If the pope does bless the 2.1m statue, it will be the second one of its kind that he’ll have done that for.

Pope Francis blessed a smaller version of the ‘Homeless Jesus’ sculpture during a late November 2013 general audience at the Vatican in front of thousands of pilgrims.

Afterward, the pope told the sculptor, Timothy Schmalz of Toronto, that he thought it was a “beautiful piece of art” and a wonderful representation of Jesus.

Schmalz also created the ‘Homeless Jesus’ statue in Washington, as well as similar sculptures in place in Toronto and several U.S. cities that include Denver, Phoenix and Chicago.

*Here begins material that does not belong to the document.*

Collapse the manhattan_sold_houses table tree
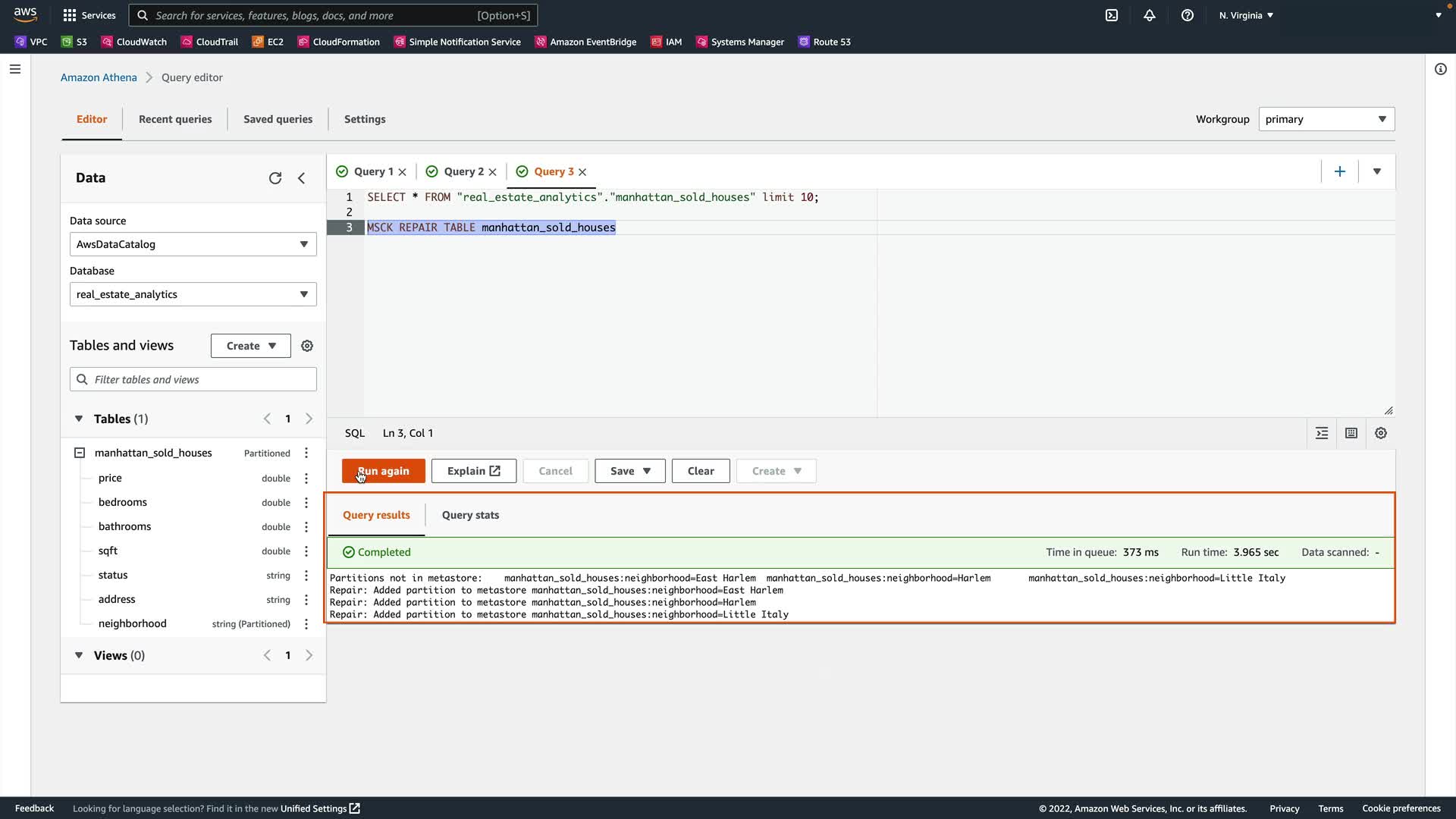 pos(79,453)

The arrival of ‘Homeless Jesus’ in Washington came last winter after Washington Cardinal Donald W. Wuerl witnessedthe pope’s 2013 blessing of the smaller such statue, said Mons John Enzler, president and CEO of Catholic Charities of the Washington Archdiocese.

“It’s deceiving when you first look at it, because it looks like a homeless person wrapped in a blanket laying on a park bench,” Mons Enzler said during a recent Wednesday evening Catholic Charities-sponsored dinner for the homeless, held just a few steps from the statue.

“When you get up closer you realise it’s a sculpture,” he said.

On more than one occasion, a homeless person has approached the priest and told him they could tell it was a statue of Jesus, because of the holes in the feet.

“They recognise it right away,” Mons Enzler said. “It’s very special.”

Such reaction is what Schmalz envisioned when he began working on his first ‘Homeless Jesus’ sculpture in 2011.

Viewers are forced to take a second look at the sculpture of a human wrapped in a blanket, face covered, with only the feet exposed, to recognise that it’s actually depicting Jesus, Schmalz said.

“I can imagine some people walking on a city street, walking by thinking it’s another homeless person, and then they’ll realise it’s actually a representation of Jesus,” he said in 2013. “They will have that moment of reflection.”

Mons Enzler said Washington’s ‘Homeless Jesus’ has inspired some to have a more compassionate view of the homeless and has provided the poor with a little dignity.

“People who are homeless here say, ‘That’s our monument, that’s our Vietnam Memorial. That’s our Lincoln Memorial. That’s our place’,” he said. “They love it. They’ll come by and they’ll touch it. They’ll say a prayer by it.”